The concert I’m actually going with here though is Mavis Staples at 2014’s Newport Folk Festival. This year’s festival was a celebration of her 75th birthday. She was obviously the closing headliner, but she also popped up throughout the weekend to sing songs with during other artist’s sets. It was so awesome to hear her singing with so many other great musicians. Her set was amazing. It was so great to be able to see a musical legend like Mavis Staples sing live and because of the venue to be able to have so many other artists I love join her on stage to sing with and celebrate her.
Broadway Theatre Production
Of the four Broadway shows I saw this year it’s really hard to choose which one I should write about here. I loved seeing Sutton Foster live again in the beautiful show Violet. Seeing Neil Patrick Harris as Hedwig in Hedwig and the Angry Inch was an amazing experience. Aladdin was everything I had hoped it would be and more. Ultimately though I’m going with Cabaret starring Emma Stone and Alan Cumming. I have always loved Cabaret. I love the show itself and the music. Finally getting to see Alan Cumming as the Emcee after all these years was fantastic, and I really thought Emma Stone was great as Sally Bowles. I’m very happy I got to see her in her Broadway debut.

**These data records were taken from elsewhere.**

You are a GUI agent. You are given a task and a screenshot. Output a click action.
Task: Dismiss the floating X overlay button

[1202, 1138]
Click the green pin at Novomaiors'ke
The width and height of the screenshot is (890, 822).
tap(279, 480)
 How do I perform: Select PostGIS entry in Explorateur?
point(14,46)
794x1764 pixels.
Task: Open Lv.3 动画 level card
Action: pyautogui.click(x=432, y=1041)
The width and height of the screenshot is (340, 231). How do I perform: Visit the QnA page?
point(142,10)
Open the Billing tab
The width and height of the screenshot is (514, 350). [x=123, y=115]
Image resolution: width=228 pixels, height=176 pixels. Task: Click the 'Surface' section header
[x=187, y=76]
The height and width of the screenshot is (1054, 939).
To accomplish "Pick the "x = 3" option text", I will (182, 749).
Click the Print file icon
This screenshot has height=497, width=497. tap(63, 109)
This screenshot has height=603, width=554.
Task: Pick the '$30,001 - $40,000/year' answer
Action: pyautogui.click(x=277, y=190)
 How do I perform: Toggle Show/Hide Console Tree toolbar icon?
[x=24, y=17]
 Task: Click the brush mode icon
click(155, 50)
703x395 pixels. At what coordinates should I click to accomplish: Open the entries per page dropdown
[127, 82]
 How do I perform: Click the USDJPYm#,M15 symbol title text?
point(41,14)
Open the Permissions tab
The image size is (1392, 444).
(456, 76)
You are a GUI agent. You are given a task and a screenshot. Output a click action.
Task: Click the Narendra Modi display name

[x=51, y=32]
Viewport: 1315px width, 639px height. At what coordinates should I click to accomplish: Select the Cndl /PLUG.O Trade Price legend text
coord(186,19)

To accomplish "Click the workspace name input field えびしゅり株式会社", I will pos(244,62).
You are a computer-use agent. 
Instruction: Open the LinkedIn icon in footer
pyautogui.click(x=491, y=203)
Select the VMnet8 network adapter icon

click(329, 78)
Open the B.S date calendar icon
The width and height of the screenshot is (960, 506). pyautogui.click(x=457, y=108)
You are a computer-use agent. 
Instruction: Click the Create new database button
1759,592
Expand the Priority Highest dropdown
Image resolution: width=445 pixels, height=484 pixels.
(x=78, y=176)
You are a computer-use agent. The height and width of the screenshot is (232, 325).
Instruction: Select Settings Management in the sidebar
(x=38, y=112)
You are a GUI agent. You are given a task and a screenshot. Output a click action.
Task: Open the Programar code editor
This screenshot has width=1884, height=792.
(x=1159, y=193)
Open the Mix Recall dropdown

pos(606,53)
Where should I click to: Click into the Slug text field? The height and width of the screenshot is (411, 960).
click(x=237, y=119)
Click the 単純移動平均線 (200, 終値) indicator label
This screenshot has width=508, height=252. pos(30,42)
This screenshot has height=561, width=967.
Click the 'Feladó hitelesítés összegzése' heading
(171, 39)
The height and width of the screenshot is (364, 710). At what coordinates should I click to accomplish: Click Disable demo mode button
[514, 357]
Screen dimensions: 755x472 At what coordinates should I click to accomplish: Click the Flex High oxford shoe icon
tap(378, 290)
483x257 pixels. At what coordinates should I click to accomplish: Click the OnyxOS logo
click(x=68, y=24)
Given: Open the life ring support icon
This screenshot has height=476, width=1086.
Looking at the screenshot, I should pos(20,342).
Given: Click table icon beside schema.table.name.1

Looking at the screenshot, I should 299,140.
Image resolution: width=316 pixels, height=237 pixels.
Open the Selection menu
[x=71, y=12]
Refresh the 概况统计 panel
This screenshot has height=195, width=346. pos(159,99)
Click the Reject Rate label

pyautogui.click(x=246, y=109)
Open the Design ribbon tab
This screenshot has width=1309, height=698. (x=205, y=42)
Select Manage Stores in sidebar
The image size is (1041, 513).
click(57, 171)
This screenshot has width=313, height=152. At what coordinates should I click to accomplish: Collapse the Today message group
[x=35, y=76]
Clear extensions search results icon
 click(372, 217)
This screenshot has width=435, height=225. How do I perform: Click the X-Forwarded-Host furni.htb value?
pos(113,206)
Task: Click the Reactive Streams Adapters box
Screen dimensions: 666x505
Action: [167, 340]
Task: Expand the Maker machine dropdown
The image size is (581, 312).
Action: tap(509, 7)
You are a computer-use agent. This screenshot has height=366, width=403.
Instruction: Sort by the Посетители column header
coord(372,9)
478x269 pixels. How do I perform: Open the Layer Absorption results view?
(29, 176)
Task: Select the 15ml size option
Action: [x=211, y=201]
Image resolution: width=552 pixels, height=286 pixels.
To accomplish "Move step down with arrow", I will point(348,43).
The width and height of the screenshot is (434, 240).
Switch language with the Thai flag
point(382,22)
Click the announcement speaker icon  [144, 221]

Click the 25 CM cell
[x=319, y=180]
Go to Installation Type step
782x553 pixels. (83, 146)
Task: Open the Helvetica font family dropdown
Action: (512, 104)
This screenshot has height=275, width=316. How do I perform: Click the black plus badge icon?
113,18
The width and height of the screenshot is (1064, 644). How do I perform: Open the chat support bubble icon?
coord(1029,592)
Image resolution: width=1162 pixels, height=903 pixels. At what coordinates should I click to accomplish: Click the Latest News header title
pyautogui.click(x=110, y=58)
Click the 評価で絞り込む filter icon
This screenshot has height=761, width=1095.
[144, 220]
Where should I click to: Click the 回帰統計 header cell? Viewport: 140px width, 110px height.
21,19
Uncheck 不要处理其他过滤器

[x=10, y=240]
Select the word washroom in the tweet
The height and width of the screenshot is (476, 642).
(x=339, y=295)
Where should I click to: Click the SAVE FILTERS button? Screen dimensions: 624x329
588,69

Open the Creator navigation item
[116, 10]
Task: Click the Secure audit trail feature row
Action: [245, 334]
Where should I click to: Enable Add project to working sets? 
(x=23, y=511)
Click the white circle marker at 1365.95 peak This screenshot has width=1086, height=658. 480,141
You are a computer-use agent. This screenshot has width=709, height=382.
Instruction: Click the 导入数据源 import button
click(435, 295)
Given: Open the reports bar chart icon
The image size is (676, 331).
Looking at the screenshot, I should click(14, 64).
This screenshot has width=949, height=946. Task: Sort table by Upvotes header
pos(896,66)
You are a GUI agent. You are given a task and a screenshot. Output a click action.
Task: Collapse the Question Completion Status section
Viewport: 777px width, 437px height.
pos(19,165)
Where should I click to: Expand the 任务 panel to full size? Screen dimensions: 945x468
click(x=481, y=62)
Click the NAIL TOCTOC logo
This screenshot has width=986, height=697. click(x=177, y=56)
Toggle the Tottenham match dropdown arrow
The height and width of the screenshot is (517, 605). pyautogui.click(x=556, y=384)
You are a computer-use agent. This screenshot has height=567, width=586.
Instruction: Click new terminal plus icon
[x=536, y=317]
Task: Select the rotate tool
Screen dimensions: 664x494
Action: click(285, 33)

Baltimore Theatre Production
This year I’m going to go with one of the touring Broadway shows at the Hippodrome for my choice of most memorable Baltimore Theatre Production. I’m picking Sister Act because I really enjoyed the show a lot, but more so because it surpassed my expectations exponentially. I was not really looking forward to the show very much and figured it was going to be yet another awful musical stage adaptation of a movie. I was kind of blown away by how much I liked it. It was a lot of fun, and was probably my favorite show of our season last year. I definitely wasn’t expecting that at all.
Podcast Episode
I often wind up picking one of the Nerdist podcast episodes for this category because of the podcasts I listen to it is the only one that features guests in almost every episode making it very easy to remember them. The other podcasts I listen to are just the hosts talking about things, so it is often hard for me to distinguish one episode from another at the end of the year. This year though I specifically remember the Extra Hot Great episode that Alan Sepinwall guest hosted on. With Joe Reid leaving as one of the regular podcast hosts at the end of 2013, they decided to continue with 4 hosts every week but with the fourth chair being filled by a guest host every week. Alan Sepinwall is my favorite television writer. We agree on a lot of, though not all, television shows. If I’m watching a new show you can usually bet it’s because Alan told me to. If I’m wondering if I should try out a new show that’s coming on he is the first person I turn to in order to find out. Thus I was very excited to see that he was going to be appearing on one of my favorite podcasts. As expected his episode was a lot of fun. In one of their segments they talked about The Knick, which I never watched, but was amused by Alan’s constant rubbing in that he had received more screeners than Tara, Sarah, and Dave had. The Game Time was one of the television theme song ones, and I remember laughing out loud at the gym while listening to them have so much fun playing it. It was an excellently fun episode. I demand more episodes with Alan Sepinwall!